-- RECORDS FOR PROCESSING follows --

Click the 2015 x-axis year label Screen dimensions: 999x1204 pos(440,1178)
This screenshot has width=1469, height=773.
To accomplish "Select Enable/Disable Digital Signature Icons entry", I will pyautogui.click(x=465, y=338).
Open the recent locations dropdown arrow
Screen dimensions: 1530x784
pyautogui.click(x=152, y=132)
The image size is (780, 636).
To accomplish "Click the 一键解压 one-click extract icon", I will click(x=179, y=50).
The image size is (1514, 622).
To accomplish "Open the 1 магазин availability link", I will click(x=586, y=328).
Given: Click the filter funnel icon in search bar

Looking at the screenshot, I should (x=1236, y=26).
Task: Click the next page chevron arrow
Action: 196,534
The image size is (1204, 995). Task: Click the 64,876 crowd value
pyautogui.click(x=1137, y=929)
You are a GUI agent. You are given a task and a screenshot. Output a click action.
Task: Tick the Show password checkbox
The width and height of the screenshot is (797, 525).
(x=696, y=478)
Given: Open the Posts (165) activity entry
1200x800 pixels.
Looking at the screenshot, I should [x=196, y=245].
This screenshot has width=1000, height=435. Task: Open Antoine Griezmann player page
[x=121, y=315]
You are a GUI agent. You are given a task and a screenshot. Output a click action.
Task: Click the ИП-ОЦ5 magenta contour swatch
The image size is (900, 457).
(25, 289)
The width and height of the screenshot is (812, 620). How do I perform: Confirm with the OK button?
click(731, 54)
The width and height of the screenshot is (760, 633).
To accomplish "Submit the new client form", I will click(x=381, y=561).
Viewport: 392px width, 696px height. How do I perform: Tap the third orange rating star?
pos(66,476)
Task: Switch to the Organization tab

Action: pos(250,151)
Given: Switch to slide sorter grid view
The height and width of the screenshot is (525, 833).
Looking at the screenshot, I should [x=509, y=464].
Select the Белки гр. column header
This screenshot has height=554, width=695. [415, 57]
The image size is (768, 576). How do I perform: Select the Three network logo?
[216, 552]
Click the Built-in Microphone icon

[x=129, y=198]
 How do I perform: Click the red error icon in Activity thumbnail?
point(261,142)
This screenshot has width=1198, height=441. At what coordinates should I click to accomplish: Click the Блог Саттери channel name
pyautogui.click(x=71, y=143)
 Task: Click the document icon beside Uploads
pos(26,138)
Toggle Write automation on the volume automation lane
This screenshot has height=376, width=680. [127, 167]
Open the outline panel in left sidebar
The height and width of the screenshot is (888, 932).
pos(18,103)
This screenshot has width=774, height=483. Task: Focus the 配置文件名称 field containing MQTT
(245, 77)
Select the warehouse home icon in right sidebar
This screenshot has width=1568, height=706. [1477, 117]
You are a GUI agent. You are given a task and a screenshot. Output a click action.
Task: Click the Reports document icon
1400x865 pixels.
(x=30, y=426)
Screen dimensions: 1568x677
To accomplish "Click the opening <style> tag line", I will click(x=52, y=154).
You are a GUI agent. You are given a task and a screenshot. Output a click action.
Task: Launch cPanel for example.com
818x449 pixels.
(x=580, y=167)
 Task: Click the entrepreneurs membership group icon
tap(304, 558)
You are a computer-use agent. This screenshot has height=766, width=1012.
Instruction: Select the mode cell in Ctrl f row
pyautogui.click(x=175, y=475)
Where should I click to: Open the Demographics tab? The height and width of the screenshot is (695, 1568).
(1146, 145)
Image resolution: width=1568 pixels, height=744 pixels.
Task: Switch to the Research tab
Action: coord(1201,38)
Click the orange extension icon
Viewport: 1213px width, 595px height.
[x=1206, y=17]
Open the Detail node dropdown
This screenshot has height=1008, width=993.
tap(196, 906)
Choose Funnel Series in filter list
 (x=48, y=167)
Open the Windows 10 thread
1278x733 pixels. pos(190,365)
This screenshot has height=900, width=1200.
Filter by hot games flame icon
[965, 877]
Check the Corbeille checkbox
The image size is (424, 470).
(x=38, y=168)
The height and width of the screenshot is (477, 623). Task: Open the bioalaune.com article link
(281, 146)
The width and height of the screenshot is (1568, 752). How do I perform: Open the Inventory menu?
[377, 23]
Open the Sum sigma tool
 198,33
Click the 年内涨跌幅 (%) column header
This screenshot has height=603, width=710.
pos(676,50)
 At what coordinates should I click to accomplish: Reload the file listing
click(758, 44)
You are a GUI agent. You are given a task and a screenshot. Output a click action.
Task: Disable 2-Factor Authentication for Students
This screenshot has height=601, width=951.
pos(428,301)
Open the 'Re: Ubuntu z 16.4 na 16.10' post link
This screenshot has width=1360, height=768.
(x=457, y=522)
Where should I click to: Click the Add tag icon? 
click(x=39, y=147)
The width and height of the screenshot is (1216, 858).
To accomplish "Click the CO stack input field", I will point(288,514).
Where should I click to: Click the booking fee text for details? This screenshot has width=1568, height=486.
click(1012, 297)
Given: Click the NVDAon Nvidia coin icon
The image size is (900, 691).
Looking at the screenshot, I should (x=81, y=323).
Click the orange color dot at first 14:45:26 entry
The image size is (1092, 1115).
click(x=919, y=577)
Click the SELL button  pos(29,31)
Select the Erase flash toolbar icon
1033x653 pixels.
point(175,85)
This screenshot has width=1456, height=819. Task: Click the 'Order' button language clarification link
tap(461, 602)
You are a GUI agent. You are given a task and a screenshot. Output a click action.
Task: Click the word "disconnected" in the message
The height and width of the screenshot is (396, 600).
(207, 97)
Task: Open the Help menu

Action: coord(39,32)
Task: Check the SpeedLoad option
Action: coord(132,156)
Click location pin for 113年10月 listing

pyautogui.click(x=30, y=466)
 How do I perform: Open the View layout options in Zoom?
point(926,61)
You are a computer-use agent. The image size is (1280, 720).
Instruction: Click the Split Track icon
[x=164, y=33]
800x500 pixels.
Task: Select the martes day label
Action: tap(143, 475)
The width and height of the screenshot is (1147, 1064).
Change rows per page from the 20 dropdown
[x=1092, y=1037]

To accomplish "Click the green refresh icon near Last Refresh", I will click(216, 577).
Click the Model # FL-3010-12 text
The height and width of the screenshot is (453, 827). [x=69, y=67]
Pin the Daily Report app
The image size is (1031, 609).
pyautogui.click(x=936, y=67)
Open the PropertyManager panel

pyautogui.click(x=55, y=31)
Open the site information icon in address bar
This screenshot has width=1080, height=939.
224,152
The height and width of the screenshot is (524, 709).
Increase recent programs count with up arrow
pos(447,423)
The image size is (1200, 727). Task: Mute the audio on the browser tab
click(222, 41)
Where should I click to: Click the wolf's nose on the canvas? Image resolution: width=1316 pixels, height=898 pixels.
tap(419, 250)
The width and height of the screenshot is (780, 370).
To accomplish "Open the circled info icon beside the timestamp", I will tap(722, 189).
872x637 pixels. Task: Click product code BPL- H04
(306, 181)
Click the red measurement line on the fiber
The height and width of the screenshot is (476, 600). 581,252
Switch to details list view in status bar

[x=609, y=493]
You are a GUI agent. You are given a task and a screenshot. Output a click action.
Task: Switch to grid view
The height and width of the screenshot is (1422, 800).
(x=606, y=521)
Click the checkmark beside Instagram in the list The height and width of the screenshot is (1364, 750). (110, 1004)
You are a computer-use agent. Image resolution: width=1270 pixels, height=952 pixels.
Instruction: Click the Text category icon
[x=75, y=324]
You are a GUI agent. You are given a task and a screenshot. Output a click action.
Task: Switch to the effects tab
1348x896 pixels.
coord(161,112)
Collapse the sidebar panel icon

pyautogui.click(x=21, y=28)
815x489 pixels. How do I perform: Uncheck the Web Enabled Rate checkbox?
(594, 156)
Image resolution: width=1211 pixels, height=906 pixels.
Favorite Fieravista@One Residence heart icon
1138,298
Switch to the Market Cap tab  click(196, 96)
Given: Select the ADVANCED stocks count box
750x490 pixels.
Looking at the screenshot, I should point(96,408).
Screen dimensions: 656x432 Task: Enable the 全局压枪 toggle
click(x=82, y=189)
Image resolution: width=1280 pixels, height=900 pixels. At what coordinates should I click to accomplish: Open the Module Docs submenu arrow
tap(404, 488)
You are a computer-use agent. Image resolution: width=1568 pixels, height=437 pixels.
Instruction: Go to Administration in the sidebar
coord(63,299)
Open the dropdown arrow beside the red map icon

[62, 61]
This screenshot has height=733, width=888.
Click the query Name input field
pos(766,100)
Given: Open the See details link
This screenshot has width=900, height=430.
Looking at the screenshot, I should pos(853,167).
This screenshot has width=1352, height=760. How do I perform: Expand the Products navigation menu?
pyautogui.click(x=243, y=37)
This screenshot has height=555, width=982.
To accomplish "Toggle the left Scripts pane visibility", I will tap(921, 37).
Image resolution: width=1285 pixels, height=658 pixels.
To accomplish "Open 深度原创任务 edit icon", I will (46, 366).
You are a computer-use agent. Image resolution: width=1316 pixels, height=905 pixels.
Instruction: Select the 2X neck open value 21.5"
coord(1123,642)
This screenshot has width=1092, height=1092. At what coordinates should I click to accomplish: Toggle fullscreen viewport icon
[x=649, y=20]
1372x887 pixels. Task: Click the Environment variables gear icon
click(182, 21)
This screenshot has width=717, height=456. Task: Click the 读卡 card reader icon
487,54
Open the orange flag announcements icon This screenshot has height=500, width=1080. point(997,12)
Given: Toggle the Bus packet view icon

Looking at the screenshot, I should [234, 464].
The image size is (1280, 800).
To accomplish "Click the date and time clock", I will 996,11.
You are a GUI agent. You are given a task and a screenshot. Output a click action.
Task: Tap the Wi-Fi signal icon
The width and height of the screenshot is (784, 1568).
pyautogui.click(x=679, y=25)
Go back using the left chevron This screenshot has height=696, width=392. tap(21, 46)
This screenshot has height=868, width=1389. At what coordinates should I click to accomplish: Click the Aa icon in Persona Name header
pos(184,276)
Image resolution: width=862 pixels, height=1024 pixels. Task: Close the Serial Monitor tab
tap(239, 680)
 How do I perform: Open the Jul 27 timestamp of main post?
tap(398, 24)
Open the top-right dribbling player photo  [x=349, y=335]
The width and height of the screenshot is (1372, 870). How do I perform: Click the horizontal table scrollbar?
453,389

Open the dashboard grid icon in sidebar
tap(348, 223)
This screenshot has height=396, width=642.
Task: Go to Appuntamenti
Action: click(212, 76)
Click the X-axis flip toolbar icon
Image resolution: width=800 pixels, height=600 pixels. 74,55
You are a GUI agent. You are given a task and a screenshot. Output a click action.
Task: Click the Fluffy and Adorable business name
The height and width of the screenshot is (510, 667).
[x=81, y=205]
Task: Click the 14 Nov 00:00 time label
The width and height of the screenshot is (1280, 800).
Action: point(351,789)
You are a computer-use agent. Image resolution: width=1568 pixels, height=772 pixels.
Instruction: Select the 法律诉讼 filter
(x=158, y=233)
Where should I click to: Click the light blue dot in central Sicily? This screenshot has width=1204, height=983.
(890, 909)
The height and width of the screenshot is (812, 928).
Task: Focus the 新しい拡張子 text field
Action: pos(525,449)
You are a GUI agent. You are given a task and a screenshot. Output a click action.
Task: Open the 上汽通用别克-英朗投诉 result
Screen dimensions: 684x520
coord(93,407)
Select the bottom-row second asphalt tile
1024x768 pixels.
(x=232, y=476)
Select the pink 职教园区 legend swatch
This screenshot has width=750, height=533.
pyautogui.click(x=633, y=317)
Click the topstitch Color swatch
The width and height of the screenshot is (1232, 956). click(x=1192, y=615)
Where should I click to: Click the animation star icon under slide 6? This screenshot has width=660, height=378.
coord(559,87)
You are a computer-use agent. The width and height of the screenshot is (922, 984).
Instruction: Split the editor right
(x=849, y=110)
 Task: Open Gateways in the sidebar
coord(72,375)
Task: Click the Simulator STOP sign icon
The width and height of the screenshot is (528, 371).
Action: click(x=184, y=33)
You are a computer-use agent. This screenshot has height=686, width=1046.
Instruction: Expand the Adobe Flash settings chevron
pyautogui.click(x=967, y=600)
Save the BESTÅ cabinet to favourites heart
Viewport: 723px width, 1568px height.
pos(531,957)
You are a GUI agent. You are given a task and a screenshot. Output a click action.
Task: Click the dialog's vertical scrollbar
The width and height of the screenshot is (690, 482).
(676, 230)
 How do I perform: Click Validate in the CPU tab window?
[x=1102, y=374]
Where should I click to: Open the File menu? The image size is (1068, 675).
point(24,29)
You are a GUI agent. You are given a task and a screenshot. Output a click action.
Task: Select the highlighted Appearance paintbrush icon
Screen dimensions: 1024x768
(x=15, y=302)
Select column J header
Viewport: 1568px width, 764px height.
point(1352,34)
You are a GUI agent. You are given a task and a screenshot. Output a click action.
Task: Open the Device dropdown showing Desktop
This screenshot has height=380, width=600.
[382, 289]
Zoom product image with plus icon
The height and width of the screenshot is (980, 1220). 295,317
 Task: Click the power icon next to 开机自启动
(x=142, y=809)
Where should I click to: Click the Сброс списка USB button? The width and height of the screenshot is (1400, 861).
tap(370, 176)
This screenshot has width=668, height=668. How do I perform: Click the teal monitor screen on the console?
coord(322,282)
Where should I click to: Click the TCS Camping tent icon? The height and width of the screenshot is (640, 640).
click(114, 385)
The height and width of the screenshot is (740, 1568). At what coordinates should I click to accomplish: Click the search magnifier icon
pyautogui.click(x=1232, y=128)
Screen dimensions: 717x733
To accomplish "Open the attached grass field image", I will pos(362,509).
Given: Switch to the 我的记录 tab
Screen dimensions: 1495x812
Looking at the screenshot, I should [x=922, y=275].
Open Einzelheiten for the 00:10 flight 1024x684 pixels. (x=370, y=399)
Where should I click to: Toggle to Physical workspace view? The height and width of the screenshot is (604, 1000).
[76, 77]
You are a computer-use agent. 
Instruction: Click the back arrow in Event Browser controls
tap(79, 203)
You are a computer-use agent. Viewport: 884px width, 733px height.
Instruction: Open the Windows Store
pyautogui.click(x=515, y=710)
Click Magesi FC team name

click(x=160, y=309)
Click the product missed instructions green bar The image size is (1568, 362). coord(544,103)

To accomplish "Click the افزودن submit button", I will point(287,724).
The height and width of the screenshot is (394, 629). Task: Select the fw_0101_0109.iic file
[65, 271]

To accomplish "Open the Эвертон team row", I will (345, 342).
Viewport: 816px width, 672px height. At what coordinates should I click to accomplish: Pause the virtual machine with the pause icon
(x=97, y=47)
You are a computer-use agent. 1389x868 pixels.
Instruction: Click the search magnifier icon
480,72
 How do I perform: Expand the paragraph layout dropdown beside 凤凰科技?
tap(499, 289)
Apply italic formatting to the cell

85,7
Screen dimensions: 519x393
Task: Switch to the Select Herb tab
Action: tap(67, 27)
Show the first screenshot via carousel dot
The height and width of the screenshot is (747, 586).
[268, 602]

-- RECORDS FOR PROCESSING concluded --

# PROBLEM TO SOLVE
Copy each line above that has the word "left".

# ANSWER TO THE EXERCISE
Open the outline panel in left sidebar
To accomplish "Toggle the left Scripts pane visibility", I will tap(921, 37).
Go back using the left chevron This screenshot has height=696, width=392. tap(21, 46)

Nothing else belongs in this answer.